The letter, obtained by The Associated Press shortly after it was sent Friday, makes no suggestion that the U.S. is considering skipping the PyeongChang Winter Games for security reasons.

But Chief Security Officer Nicole Deal does write that provocations that have been volleyed between the United States and North Korea are likely to persist for the foreseeable future, and “should not be dismissed as insignificant nor feared as precursors of an inevitable conflict.”

The letter comes at the end of a week in which France’s sports minister suggested the country’s athletes would stay home if security could not be guaranteed.

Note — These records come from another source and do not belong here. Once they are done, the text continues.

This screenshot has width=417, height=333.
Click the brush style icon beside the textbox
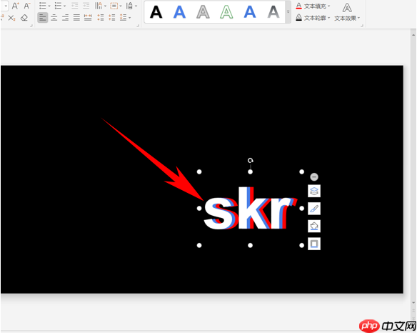point(314,209)
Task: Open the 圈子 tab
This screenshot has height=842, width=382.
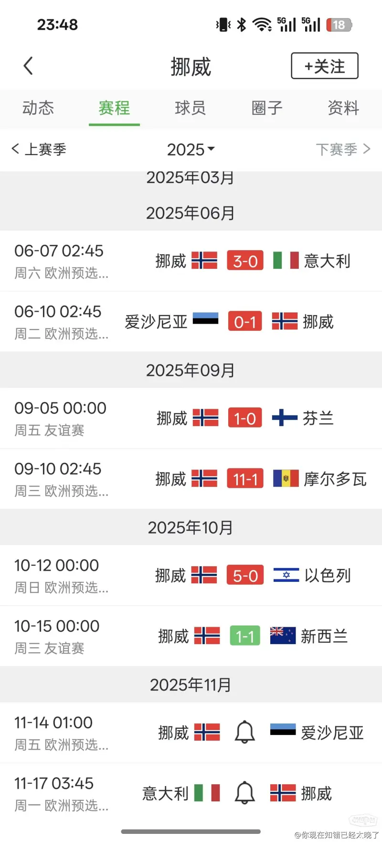Action: [x=267, y=108]
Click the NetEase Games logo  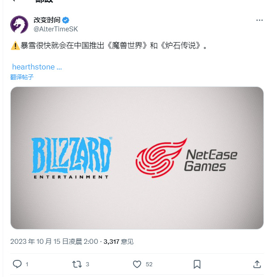tap(186, 158)
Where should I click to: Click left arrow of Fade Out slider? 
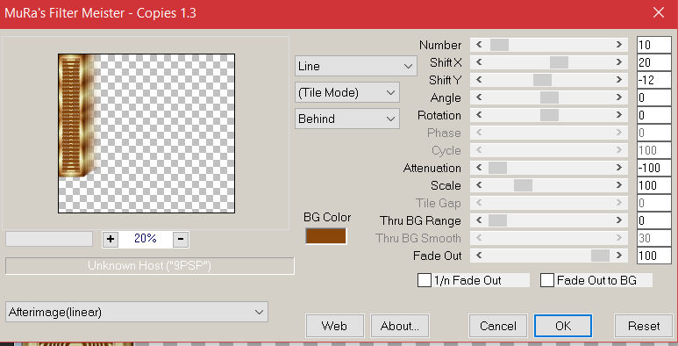(x=479, y=256)
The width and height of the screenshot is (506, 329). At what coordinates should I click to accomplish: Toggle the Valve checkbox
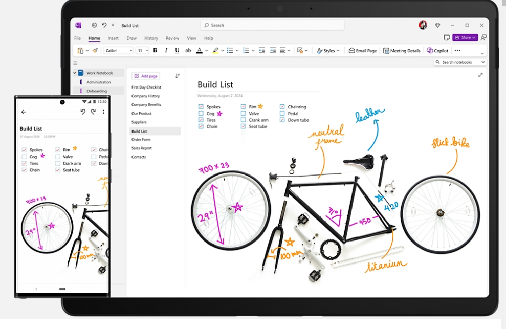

The International Olympic Committee, trying to calm concerns, reiterated that in conversations with high-level officials in China and South Korea, none have expressed doubt about the Winter Games proceeding as scheduled, next February.

The USOC also sent out a public statement Friday from CEO Scott Blackmun.

“We will continue to work with our State Department and local organizers to ensure that our athletes, and our entire delegation, are safe,” he said.

The letter, sent to athletes, national governing bodies and other Olympic leaders in the United States, said the USOC’s security division is operating as “business as usual for our security planning and preparations.”

Deal writes that the USOC is reviewing crisis management plans that address a range of potential scenarios “to ensure our athletes, and our entire delegation, are safe.”